Three products: Hydrate & Glow Cleanser ($22), Dewy Barrier Moisturizer ($38), and the star — the Renewal Serum ($45). I bought the serum first because it claims “visible brightness in 2 weeks.” Bold.
No Fragrance, No Drama
Smells like nothing. Literally nothing. My reactive skin didn’t flinch.
The Pump Actually Works
Not one of those dribbly dispensers. One pump = one face. Consistent.
Glass Bottles
Heavy. Feels like $45. But also breakable — don’t drop it in the shower.
Photo: Fleur Kaan / Unsplash
No fairy dust here. The serum leans on 5% niacinamide (the sweet spot — not the 10% that burns) and a stabilized vitamin C derivative that doesn’t oxidize in two weeks. The moisturizer has squalane and ceramides — boring but bulletproof.

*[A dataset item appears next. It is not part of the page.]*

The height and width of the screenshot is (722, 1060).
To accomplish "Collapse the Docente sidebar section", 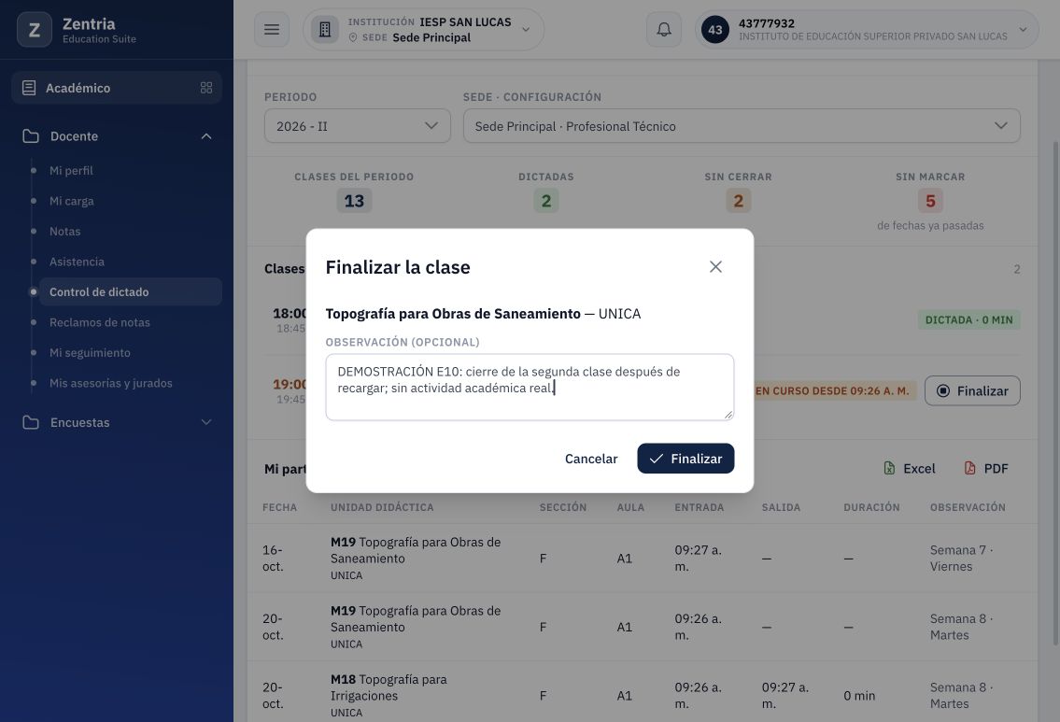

- Niacinamide: controls oil + brightens without peeling
- Tetrahexyldecyl Ascorbate: vitamin C that actually penetrates
- Squalane: moisture that doesn’t clog
- Ceramides: barrier repair for over-washed faces
Photo: Poko Skincare / Unsplash
The serum is a thin gel — slides on like water, absorbs in maybe 8 seconds. No tacky film. The moisturizer is thicker than I expected, almost a balm texture that melts on contact. First thought: “Is this gonna break me out?”
Week 2: It didn’t. But here’s the surprise — my T-zone actually got LESS oily. That squalane + niacinamide combo tricked my face into calming down.
Photo: Alexandru Zdrobău / Unsplash
Three weeks in: my post-acne marks faded maybe 30%. Not miraculous, but visible. Texture is smoother. My skin looks… rested? That’s the best word. Not glowing like a lightbulb, but not dull either. Dark circles? Untouched — no serum fixes those.